When asked about her journey from Lima, Peru into the culinary world, Chef Romina revealed that it all started with a curious mind. She enrolled in Le Cordon Bleu’s first school in the Americas, which happened to be in Peru, dropping her journalism studies to pursue a career in the culinary arts.
It wasn’t long before she discovered her passion for making people happy through her food.
Chef Romina’s advice for aspiring female chefs is simple yet effective “Study and learn as much as you can, always pay attention to detail, keep with the trends, Practice until you perfect it, make sure everything you say you can do, is something you can do, don’t promise something you have no experience on. Be professional, respectful, and avoid mixing work with your personal life.”
When asked about her dream dinner companion, Chef Romina chose Pia Leon and Virgilio Martinez, two Peruvian chefs who have made history through their work.

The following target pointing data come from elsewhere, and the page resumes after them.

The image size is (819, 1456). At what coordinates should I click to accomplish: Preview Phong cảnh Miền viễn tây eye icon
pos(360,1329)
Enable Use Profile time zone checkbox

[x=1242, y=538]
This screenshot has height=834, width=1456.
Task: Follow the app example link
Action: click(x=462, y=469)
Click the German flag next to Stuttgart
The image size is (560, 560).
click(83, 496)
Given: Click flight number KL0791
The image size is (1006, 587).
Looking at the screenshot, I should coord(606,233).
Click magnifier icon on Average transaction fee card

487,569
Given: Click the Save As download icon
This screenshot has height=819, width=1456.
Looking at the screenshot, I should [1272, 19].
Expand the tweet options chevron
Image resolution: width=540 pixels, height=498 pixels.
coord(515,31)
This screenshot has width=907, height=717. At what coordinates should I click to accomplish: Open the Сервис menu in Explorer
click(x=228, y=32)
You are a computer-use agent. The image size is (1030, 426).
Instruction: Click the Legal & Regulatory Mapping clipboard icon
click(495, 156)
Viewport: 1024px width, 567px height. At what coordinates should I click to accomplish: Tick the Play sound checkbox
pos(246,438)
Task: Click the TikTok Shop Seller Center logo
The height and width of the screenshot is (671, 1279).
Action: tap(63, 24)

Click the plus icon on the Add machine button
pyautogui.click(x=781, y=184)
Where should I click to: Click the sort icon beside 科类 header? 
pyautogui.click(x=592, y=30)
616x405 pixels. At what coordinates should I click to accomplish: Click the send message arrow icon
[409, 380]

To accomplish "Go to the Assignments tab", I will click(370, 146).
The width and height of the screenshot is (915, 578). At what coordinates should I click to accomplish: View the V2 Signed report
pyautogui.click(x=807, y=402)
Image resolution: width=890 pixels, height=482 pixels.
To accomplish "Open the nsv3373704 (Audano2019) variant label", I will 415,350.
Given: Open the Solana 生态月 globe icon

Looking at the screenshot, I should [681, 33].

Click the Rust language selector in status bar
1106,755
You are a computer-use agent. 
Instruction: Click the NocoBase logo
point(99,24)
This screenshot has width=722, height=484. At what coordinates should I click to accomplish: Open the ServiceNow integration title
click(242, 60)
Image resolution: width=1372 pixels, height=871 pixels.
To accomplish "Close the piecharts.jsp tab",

“Through their work they are discovering new species of edible plants and animals, studying, categorizing, and recording it to make them known to future generations; they feature these ingredients at their restaurants while educating their customers. At the same time, they create alliances by working with local communities providing sustainability to their people,” said Chef Romina. “They are just admirable; I feel so proud of my fellow Peruvian chefs. “
Finally, Chef Romina revealed that if she could only eat one thing for the rest of her life, it would be potatoes and hot peppers, a staple of Peruvian cuisine.
For those who have the pleasure of dining at Space 220, Chef Romina’s desserts are a must-try. Her passion for food and dedication to her craft is evident in every dish she creates.